13/02/2012

Detachment : peut mieux faire

1,5 / 5

On n'avait plus eu de nouvelles de Tony Kaye depuis son premier et très réussi film American history X en 1998, qui avait révélé Edward Norton jusqu'alors cantonné à des seconds rôles. Les déboires vécus par le réalisateur auquel on avait imposé un montage peuvent expliquer son absence de plus de dix ans des grands écrans, et comme pour saluer ce retour longtemps attendu le festival de Deauville a doublement récompensé Detachment qui a reçu le Prix de la Critique Internationale et celui de la Révélation Cartier. La bande-annonce du film laissait entrevoir un film réaliste sur le désarroi des enseignants aux États-Unis, un Entre les murs outre-Atlantique avec un rôle enfin à la hauteur du formidable et trop rare Adrien Brody. La copie de Kaye ramassée, on hésite malheureusement entre "médiocre" et "insuffisant".


Afin de planter le décor, le film s'ouvre sur une série de témoignages sur l'école : au fur et à mesure, on comprend que les intervenants sont des enseignants qui décrivent le trajet qui les a amené à leur métier. Ces récits, gros plans sur des visages esthétisés par le noir et blanc, alternent avec la mise en place d'une intrigue de fiction où nous est présenté Henry Barthes, qui a lui aussi droit à des monologues en gros plan où il exprime son désarroi existentiel. Dès les premières minutes, on ressent la difficulté que Kaye a à organiser ces différentes matières pour produire un quelconque sens. S'il cherche à produire un effet de réel par ces confessions intimes, ce dernier est neutralisé par une esthétique fatigante qui parasite sans cesse les scènes, tels que ces zooms et mises au points incessantes lors de l'échange entre le proviseur du lycée où va travailler Barthes et son supérieur. L'immersion dans le monde de l'enseignement d' Entre les murs était rendue possible au contraire par une esthétique quasi-documentaire, invisible.


Tony Kaye a beau affirmé que Detachment n'est pas un film sur l'enseignement et a une portée plus large, la distance imposée par sa mise en scène omniprésente ne nous permet jamais d'être en empathie avec les personnages du film. Le réalisateur survole une intrigue qui aligne par ailleurs les clichés les plus désarmants : une adolescente un peu enrobée et artiste photographe aux tendances gothiques se fait ainsi réprimander par un père incompréhensif hors-champ, Barthes recueille une adolescente qui se prostitue et un professeur en difficulté rentre chez lui sans que sa famille daigne lui adresser la parole. Inutile de préciser que ce film se prend par ailleurs très au sérieux et que seul un personnage de professeur désabusé apporte à peine une pointe d'humour dans ce désespoir de tous les instants.

- EXTRAIT DES DONNÉES -
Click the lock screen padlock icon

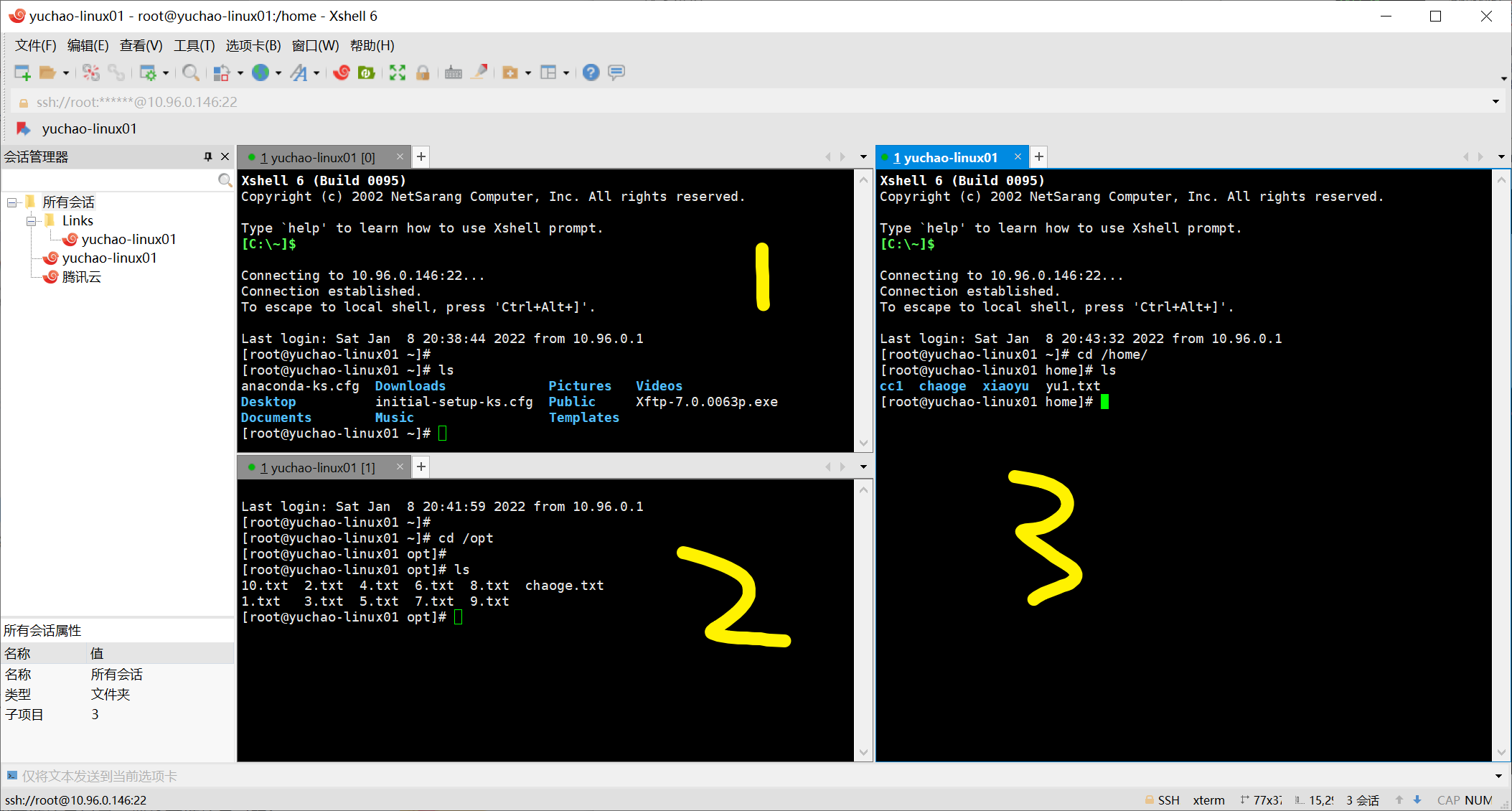point(423,72)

- CONSIGNE DONNÉE -
D'après la critique de Detachment, quels prix ce film a-t-il reçus au festival de Deauville ?

- CORRIGÉ PROPOSÉ -
Le Prix de la Critique Internationale et le prix de la Révélation Cartier.